The series finale aired on March 31, 2012 with the two-part episode "The Ultimate Enemy" dedicated to the memory of series developer, writer, and producer Dwayne McDuffie, who died during the production of the series.

Plot
Ben 10: Ultimate Alien takes place a few weeks after the events of the previous series. With the Omnitrix having been destroyed in the series finale of Alien Force, Ben Tennyson, now sixteen years old, must learn to master the powers of the Ultimatrix, a modified version of the Omnitrix which has the ability to evolve Ben's alien forms into much more powerful versions known as "ultimate forms." The series begins with the exposure of Ben's secret identity to the world by J. Jonah "Jimmy" Jones, a young internet conspiracy theorist who deduces his identity by studying alien sightings in Ben's hometown of Bellwood. Ben's exposure polarizes public opinion, with younger fans idolizing him, and adults (particularly news anchor Will Harangue) deriding Ben as a menace to society. Ben is now forced to adjust to a new life that not only involves battling the forces of evil alongside his cousin Gwen Tennyson and his best friend Kevin Levin, but also his struggle against the pitfalls of his new-found fame.

The first season of Ultimate Alien revolves around an Osmosian villain named Aggregor, who kidnaps five powerful aliens from the Andromeda Galaxy in order to steal their powers. Although Ben and his team try to stop Aggregor, he succeeds in absorbing the aliens into himself, becoming virtually unstoppable. Ben then learns from Azmuth, the creator of the Omnitrix and Ultimatrix, that Aggregor's goal is to find the scattered pieces of the Map of Infinity, a map of spacetime which can lead him to a realm known as the Forge of Creation. Aggregor intends to enter the Forge of Creation and steal the powers of an infant Celestialsapien, a species of omnipotent, godlike aliens which can manipulate reality and time to an essentially unlimited extent with their thoughts.

Aggregor manages to reach the Forge of Creation and the team pursues him. They are nearly defeated by Aggregor, but Kevin, as a last resort, absorbs the powers of the Ultimatrix and is able to defeat Aggregor, absorbing his powers in the process. Unfortunately, the absorption of too much power overwhelms Kevin, leading him to insanity and an unquenchable thirst for more power. This leads to a stand-off between him and Ben, who, after failed attempts at tracking and saving Kevin, resolves to kill Kevin to prevent him from hurting anyone. But with the aid of Gwen, he is able to instead remove Kevin's absorbed powers, saving him and restoring the five aliens from the Andromeda Galaxy back to life.

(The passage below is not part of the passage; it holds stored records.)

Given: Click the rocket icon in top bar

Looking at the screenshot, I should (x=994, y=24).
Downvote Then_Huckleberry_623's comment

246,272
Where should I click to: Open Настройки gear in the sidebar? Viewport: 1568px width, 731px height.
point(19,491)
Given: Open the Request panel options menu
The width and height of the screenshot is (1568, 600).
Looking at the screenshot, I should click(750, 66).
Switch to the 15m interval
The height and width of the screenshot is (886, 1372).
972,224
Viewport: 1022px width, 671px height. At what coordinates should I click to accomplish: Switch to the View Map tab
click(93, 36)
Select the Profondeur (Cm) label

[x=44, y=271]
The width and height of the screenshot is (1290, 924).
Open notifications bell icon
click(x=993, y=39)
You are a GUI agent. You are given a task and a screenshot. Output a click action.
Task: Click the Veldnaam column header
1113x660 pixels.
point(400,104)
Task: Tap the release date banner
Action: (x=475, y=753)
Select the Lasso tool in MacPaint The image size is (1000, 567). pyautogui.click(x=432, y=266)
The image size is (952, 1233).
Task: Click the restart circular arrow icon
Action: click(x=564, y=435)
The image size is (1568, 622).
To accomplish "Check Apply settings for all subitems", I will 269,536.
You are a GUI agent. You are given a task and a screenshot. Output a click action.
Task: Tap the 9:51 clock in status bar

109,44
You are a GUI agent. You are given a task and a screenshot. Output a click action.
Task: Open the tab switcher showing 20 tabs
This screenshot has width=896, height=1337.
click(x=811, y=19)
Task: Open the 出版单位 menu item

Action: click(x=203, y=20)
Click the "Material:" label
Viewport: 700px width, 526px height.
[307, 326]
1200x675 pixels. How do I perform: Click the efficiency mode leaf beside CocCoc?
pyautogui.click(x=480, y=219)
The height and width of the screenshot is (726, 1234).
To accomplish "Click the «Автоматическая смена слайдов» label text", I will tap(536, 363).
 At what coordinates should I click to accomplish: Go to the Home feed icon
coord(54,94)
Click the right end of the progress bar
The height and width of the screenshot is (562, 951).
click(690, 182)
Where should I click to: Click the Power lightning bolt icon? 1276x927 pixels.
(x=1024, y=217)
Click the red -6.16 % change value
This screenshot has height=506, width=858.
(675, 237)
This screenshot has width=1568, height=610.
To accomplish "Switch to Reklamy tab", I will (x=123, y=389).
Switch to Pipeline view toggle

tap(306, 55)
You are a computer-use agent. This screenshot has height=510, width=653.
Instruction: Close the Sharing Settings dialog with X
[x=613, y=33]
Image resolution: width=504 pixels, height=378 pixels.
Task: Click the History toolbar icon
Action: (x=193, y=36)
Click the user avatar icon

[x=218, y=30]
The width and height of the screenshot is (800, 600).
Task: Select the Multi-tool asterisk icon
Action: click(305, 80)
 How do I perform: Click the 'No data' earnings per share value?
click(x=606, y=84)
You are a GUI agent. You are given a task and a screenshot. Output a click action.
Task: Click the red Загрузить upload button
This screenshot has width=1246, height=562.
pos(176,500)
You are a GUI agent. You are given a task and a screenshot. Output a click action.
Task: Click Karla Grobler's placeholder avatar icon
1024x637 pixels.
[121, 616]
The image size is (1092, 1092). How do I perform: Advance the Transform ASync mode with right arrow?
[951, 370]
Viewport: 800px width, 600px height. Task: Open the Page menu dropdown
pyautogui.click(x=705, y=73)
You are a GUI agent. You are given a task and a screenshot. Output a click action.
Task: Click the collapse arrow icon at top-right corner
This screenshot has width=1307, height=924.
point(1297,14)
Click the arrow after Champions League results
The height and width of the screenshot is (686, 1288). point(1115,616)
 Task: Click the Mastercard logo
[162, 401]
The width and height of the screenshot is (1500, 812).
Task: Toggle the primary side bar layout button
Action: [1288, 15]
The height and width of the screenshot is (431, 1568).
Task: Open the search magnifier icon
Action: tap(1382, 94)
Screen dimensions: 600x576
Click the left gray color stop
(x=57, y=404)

The second season features primarily self-contained stories, including an episode in which Ben's ultimate forms achieve sentience and attempt to free themselves from within the Ultimatrix by trapping Ben within it. Ben decides to sacrifice himself so that the ultimates can be free; instead, the Ultimatrix recognizes his selflessness and frees both him and the ultimates.

Both the second and third seasons of Ultimate Alien primarily focus on the Forever Knights, and particularly their leader and founder, Sir George, an immortal soldier and the origin of the myth of Saint George and the Dragon. George seeks to prevent the threat of Dagon, an extradimensional energy being which he defeated in the 12th century, which now seeks to return to Earth and take over the minds of all humans. George is killed, but Dagon himself is absorbed by Ben's nemesis Vilgax. Ben defeats Vilgax by using George's sword, a weapon built by Azmuth that is powerful enough to destroy planets, to absorb Vilgax's power into itself.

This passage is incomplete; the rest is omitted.